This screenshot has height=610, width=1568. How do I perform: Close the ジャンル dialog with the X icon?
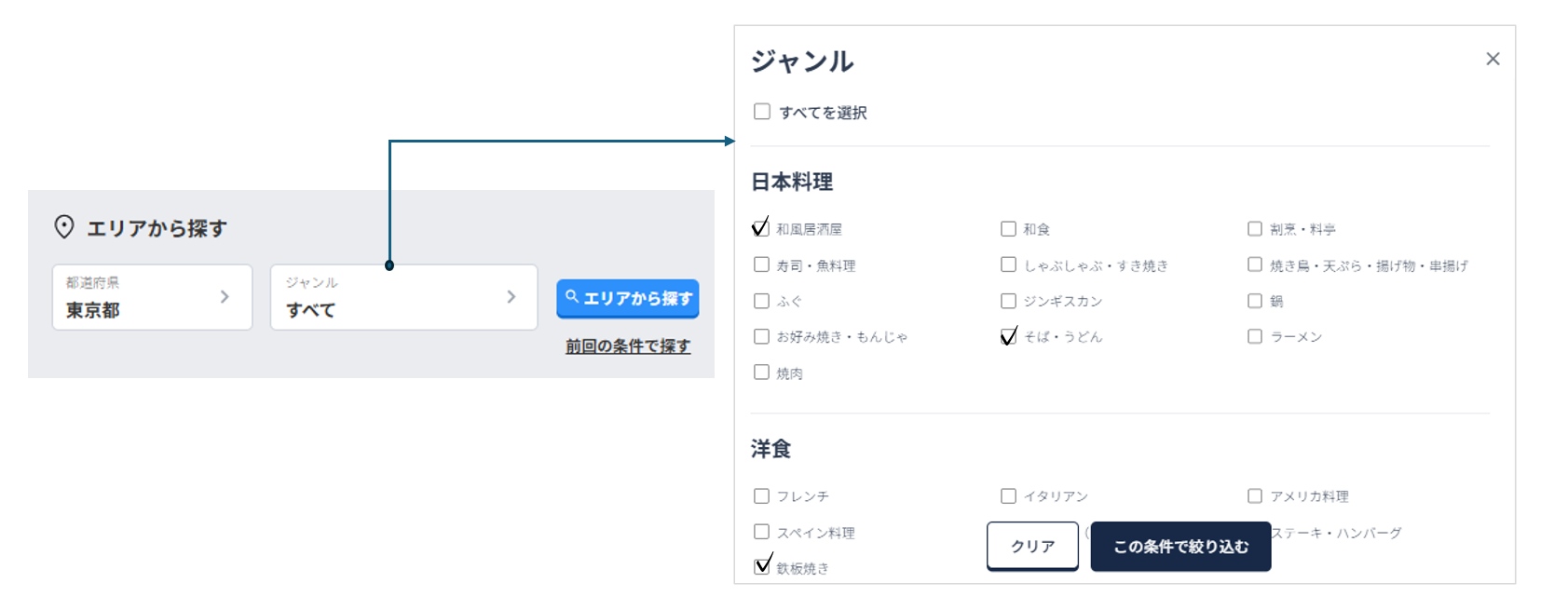tap(1493, 59)
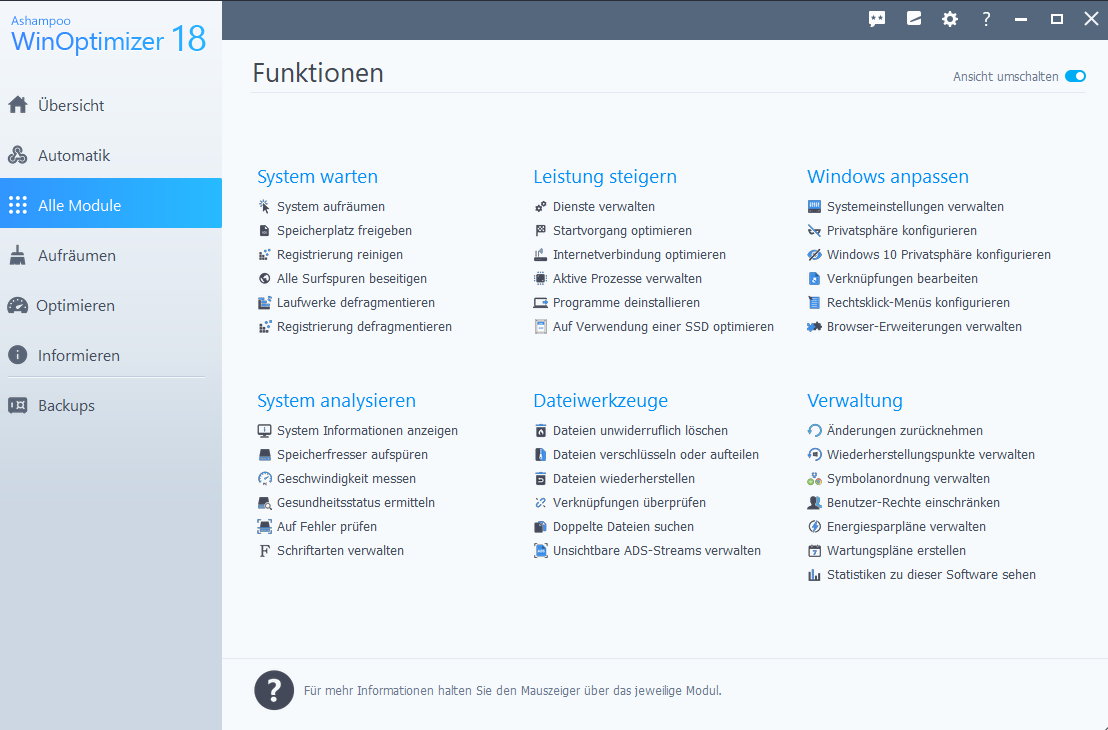
Task: Click the Schriftarten verwalten F icon
Action: pyautogui.click(x=265, y=551)
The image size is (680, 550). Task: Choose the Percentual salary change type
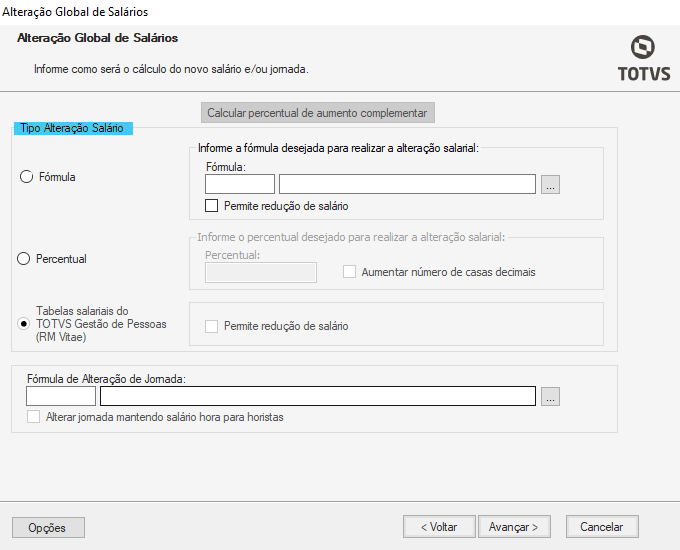25,259
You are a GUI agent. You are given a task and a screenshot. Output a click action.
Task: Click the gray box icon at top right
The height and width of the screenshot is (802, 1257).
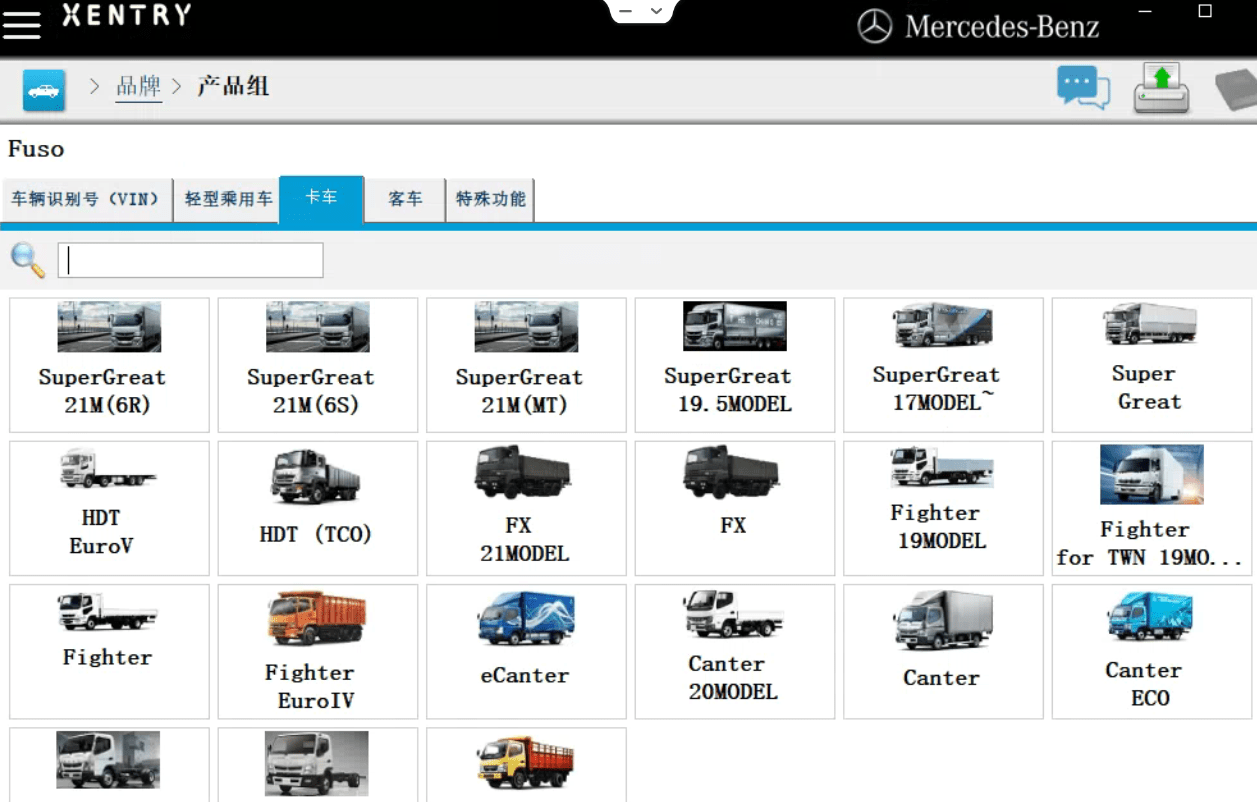1238,88
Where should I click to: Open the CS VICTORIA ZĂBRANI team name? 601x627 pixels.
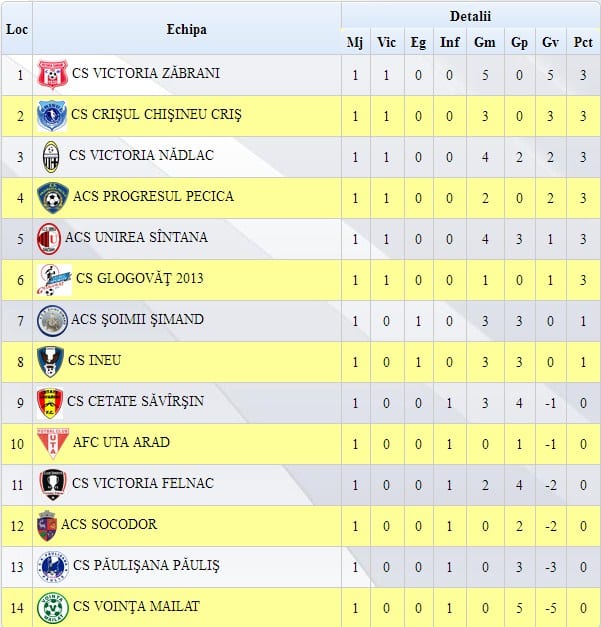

ABOUT THIS TASK —
Please repeat the lines above from the line containing "You are a GUI" through the final line, both included, exactly as they stand and without pictures.

RESULT FOR THIS EXERCISE —
You are a GUI agent. You are given a task and a screenshot. Output a click action.
Task: Click the gray box icon at top right
The height and width of the screenshot is (802, 1257).
1238,88
Where should I click to: Open the CS VICTORIA ZĂBRANI team name? 601x627 pixels.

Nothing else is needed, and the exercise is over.